Task to complete: Starting at the line that contains "The height and", quote every line through the end of the entries, word for word, skipping the pictures.

Dataset records:
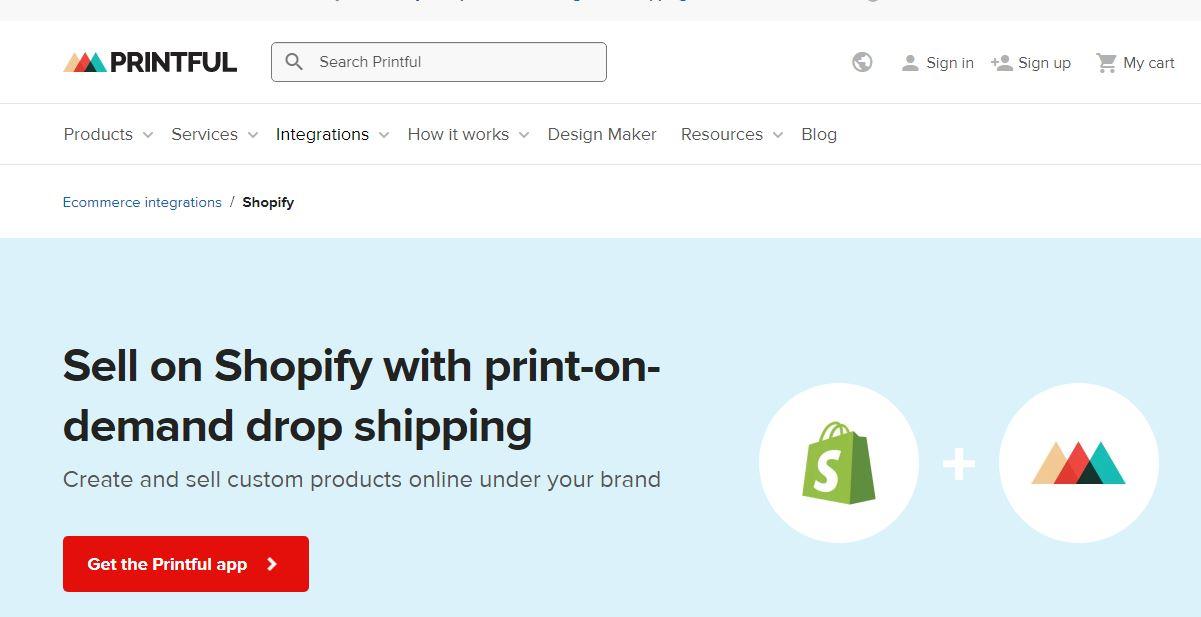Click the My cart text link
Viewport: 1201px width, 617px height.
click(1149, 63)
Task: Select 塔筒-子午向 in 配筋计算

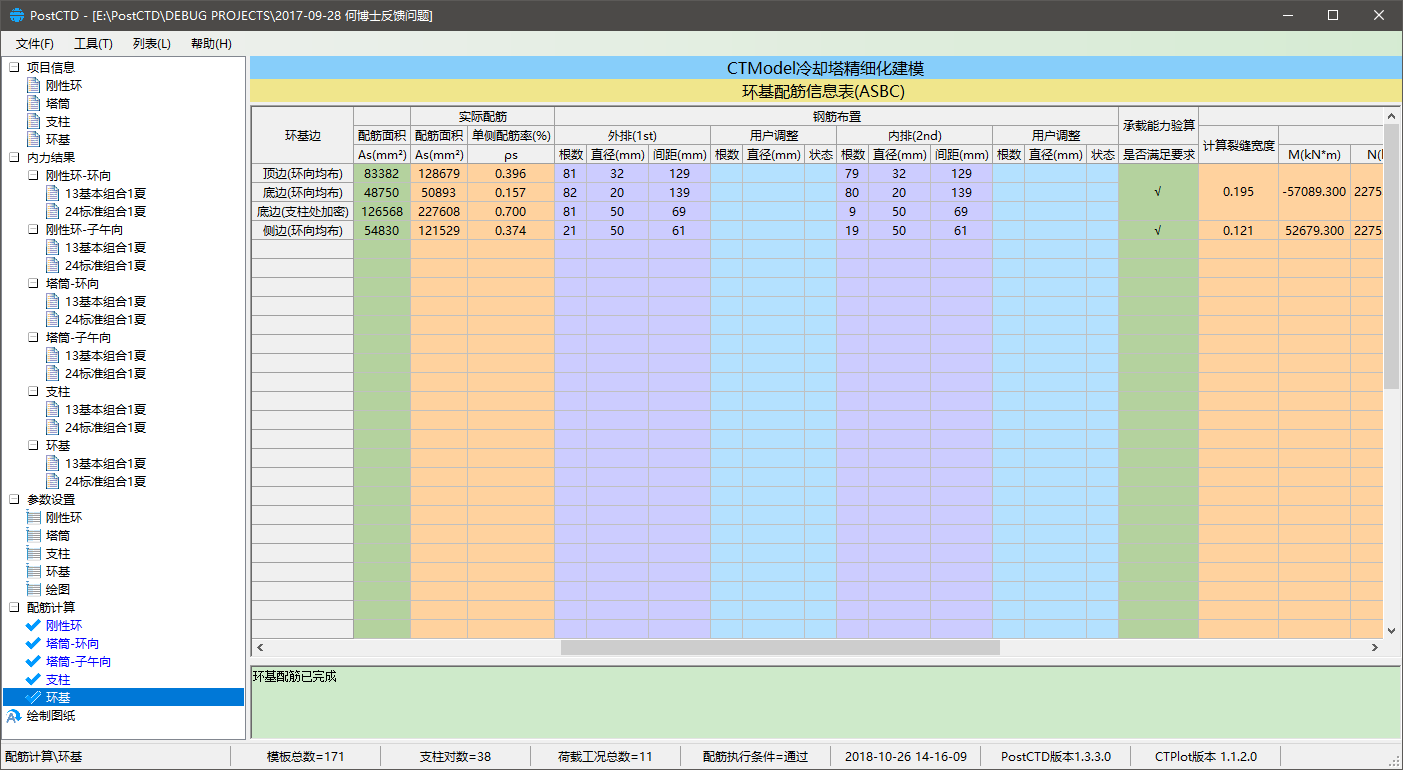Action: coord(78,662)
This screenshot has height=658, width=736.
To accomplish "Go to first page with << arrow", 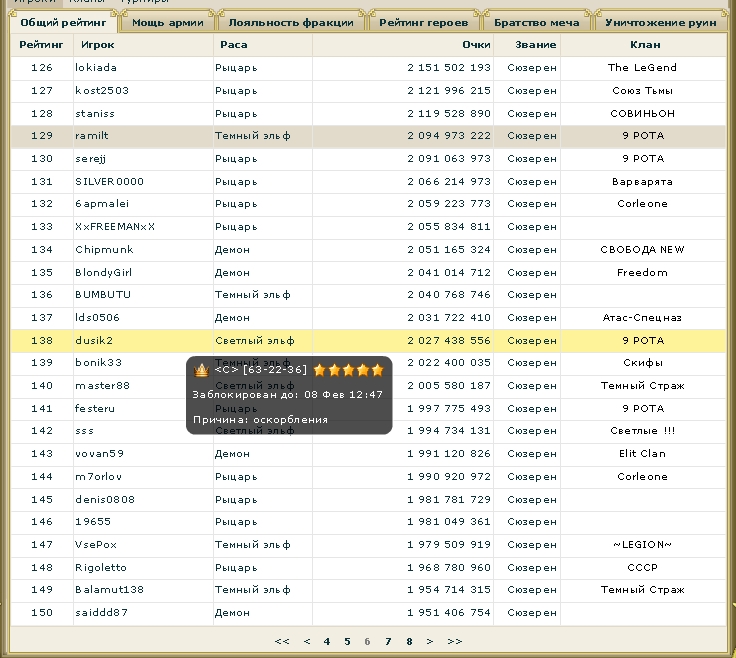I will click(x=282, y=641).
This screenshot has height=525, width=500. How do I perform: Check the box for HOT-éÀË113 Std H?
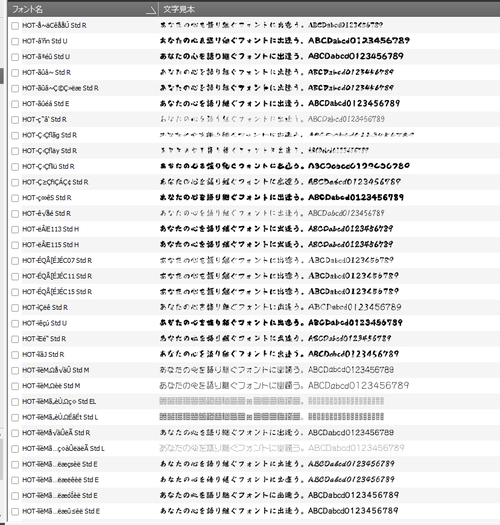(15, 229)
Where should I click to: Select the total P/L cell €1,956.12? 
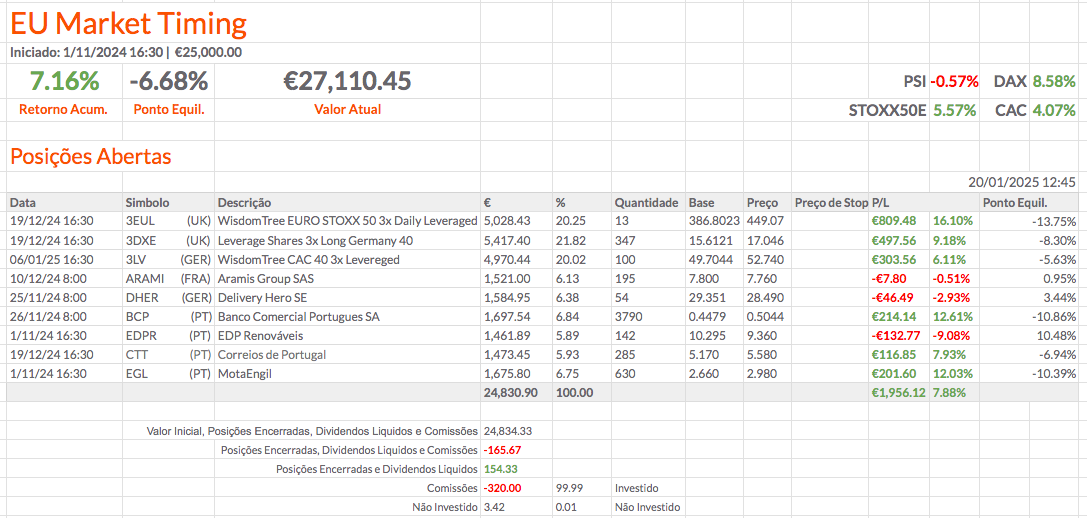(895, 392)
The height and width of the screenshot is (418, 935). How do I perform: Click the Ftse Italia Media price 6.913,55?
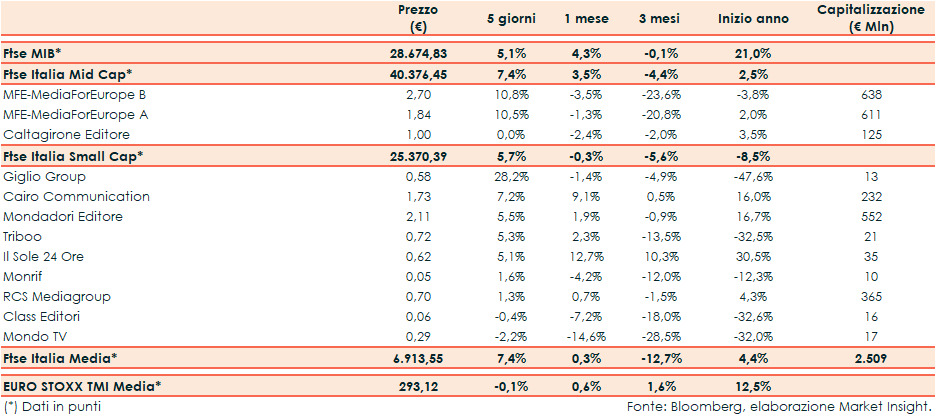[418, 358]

Exercise response:
The height and width of the screenshot is (418, 935). How do I perform: Click the Ftse Italia Media price 6.913,55?
[418, 358]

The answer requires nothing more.